--- INFORMATION GIVEN Enclosed Below ---

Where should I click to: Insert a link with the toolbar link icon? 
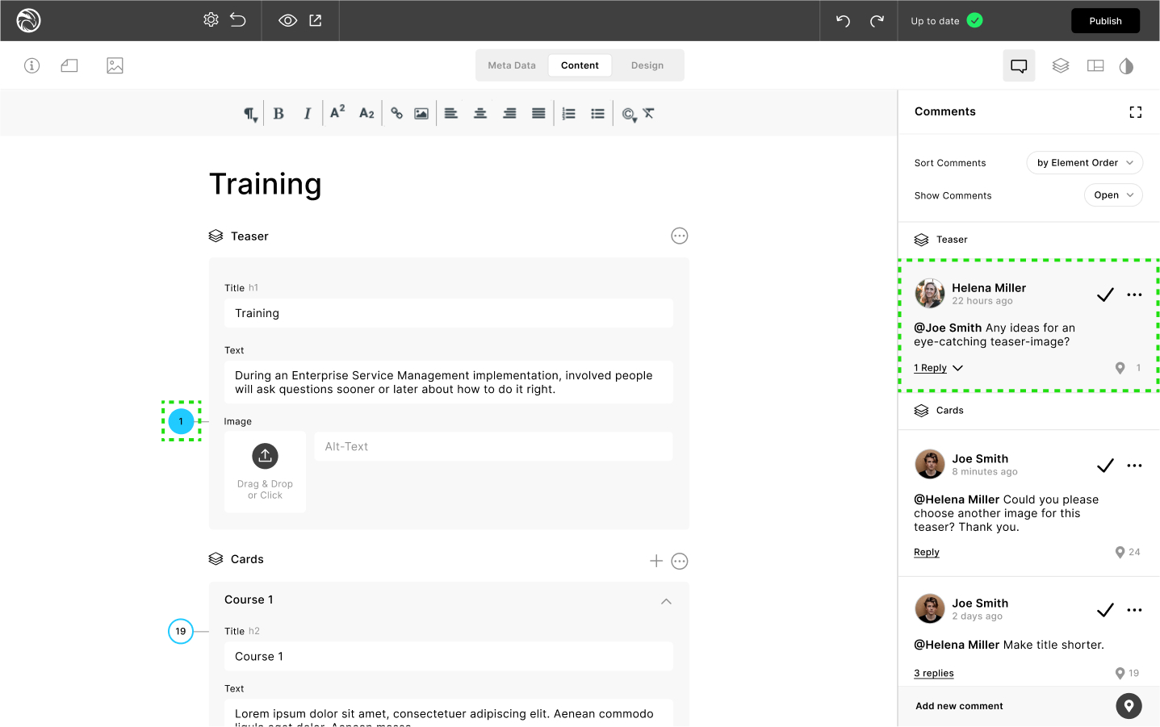pos(396,114)
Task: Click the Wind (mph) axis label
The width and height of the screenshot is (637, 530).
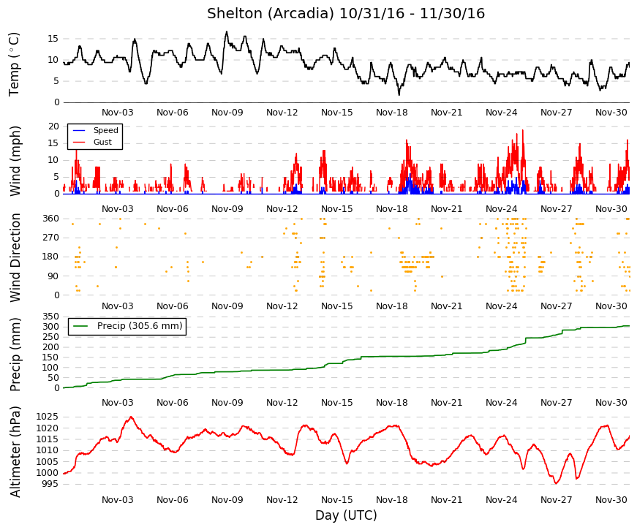Action: tap(14, 161)
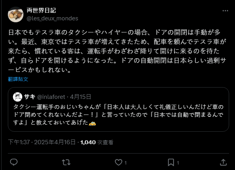Click the repost arrows icon
Image resolution: width=235 pixels, height=170 pixels.
(x=66, y=162)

--- End of Enclosed INFORMATION GIVEN ---

_DESCRIPTION OF THE TASK_
Transcribe the records above exactly, leaving every picture out of the copy.

_SOLUTION BELOW_
Where should I click to: Insert a link with the toolbar link icon? 
pos(396,114)
Task: Click the Wind (mph) axis label
The width and height of the screenshot is (637, 530).
Action: tap(14, 161)
Click the repost arrows icon
Image resolution: width=235 pixels, height=170 pixels.
(x=66, y=162)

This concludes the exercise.